# Given instruction 1
In the text on the governor of Texas, reproduce the passage starting with "Governors of Texas" and going on through "previous gubernatorial term.", swapping "registered voters" for "eligible voters".
# Given instruction 2
Extend the text about the governor of Texas with new material that follows its final sentence.

# Text to read

═══

The governor of Texas heads the state government of Texas. The governor is the leader of the executive and legislative branch of the state government and is the commander in chief of the Texas Military. The current governor is Greg Abbott, who took office in 2015.

Qualifications
Anyone seeking to become Governor of Texas must meet the following qualifications:
 Be at least 30 years of age
 Be a Texas resident for at least five years before the election

Governors of Texas are directly elected by registered voters in Texas and serve for a term of four years. They take office on the twentieth day of January following an election, which is also the date of expiry of the previous gubernatorial term.

═══

# Record extracts
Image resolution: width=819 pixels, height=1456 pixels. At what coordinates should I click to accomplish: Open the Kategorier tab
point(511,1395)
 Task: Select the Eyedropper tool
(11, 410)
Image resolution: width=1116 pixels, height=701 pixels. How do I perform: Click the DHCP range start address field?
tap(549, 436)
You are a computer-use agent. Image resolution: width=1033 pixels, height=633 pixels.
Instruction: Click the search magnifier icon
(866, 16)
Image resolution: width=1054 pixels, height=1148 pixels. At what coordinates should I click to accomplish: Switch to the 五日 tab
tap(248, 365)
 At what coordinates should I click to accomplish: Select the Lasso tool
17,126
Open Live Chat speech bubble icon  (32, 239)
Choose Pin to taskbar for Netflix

═══

# Exercise result 1
Governors of Texas are directly elected by eligible voters in Texas and serve for a term of four years. They take office on the twentieth day of January following an election, which is also the date of expiry of the previous gubernatorial term.

# Exercise result 2
History
The state's first constitution in 1845 established the office of governor, to serve for two years, but no more than four years out of every six (essentially a limit of no more than two consecutive terms). The 1861 secessionist constitution set the term start date at the first Monday in the November following the election. The 1866 constitution, adopted just after the American Civil War, increased terms to 4 years, but no more than 8 years out of every 12, and moved the start date to the first Thursday after the organization of the legislature, or "as soon thereafter as practicable". The Reconstruction-era constitution of 1869 removed the limit on terms, Texas remains one of 16 states, territory or jurisdiction (including the U.S. Territory Puerto Rico and the District of Columbia)  with no gubernatorial term limits. The present constitution of 1876 shortened terms back to two years, but a 1972 amendment increased it again to four years.

The gubernatorial election is held every four years on the first Tuesday after the first Monday in November and does not coincide with the presidential elections. The governor is sworn in on the third Tuesday of January every four years along with the lieutenant governor, so Abbott and current lieutenant governor Dan Patrick both took office on January 20, 2015.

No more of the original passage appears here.